Interview on 08/25/16 at 6:38 PM, with MHA #1, revealed she was eating a small bag of Peanut M&M's candies on 08/21/16, when Patient #1 asked her for a piece of candy. The MHA revealed she was "not thinking" and was just trying to be friendly to the patient and gave the patient one (1) M&M candy. She stated, after Patient #1 received the candy, he/she went to his/her room. Further interview with MHA #1, revealed later during the same shift, she was informed by facility nursing staff Patient #1 had choked on the the M&M candy during a colostomy bag change and the Heimlich Maneuver had to be performed by Registered Nurse (RN) #1. Per interview with MHA #1, she knew Patient #1 was a choking risk because he/she had been identified on the giant dry erase board located in the unit's report room as a choking risk. She stated, it never occurred to her she was giving him/her a peanut, because in her mind, she was just giving the patient a piece of candy.
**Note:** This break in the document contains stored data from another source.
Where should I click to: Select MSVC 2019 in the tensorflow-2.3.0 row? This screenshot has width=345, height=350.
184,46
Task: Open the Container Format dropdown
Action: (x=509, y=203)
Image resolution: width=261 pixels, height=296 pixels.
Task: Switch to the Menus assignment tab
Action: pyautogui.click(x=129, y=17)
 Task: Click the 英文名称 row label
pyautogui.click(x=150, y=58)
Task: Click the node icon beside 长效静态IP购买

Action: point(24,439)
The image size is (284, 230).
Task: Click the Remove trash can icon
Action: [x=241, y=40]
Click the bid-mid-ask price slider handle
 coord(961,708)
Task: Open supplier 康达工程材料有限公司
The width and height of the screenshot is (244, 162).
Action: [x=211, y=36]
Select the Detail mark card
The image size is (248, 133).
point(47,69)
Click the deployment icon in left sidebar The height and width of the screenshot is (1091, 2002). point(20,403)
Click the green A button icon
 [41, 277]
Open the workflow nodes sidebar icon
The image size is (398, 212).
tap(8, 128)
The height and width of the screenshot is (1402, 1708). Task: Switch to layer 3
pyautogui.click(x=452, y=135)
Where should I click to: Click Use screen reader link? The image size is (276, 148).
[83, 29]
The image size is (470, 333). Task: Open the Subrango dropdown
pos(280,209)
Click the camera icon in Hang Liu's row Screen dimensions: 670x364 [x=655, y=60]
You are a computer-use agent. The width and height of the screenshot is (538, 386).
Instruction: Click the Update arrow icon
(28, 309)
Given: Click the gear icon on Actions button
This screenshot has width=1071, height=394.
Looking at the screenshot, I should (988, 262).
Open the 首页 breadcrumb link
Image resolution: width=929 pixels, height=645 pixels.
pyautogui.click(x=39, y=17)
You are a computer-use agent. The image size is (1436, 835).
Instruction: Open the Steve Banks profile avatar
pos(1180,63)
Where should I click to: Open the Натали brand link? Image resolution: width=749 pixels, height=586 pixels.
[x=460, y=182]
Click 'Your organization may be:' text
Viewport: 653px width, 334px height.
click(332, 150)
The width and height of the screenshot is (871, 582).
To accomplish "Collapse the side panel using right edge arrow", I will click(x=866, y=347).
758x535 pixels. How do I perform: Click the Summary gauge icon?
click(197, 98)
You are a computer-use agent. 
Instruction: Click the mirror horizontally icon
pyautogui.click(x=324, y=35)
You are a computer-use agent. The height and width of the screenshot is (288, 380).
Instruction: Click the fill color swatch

Interview on 08/25/16 at 5:10 PM, with RN # 1, verified she had to administer the Heimlich Maneuver to Patient #1 on 08/21/16 after he/she choked on the peanut from a Peanut M&M candy.
Interview on 08/25/16 at 5:22 PM, with the Unit Manager where Patient #1 was assigned, revealed facility staff had a couple of ways of knowing which patients were at risk for choking. Per interview, if a patient was a "choking risk" their names were placed on the giant communication board in the report room, and also the patients wore blue wrist bands to designate they were at risk for choking. Further interview, revealed each staff member received report in the report room, prior to the beginning of their shift and the board was reviewed at that time. The Unit Manager further revealed, during change of shift report, staff was told by the off-going RN which patient's were on choking precautions. Per interview, "if it is not stated during oral report, staff are expected to look at the giant dry erase board and see which patients are on restrictions."
Observations made on 08/25/16 at 5:30 PM, confirmed Patient #1 was identified as a choking risk on the communication board in the facility's report room and he/she was wearing a blue wrist band, indicating he/she was at risk for choking.
Interview on 08/26/16 at 11:15 AM, with the facility's Director of Nursing, revealed it was his expectation facility staff would follow a patient's PRP and also follow Physician's orders in regards to a patient's dietary restrictions.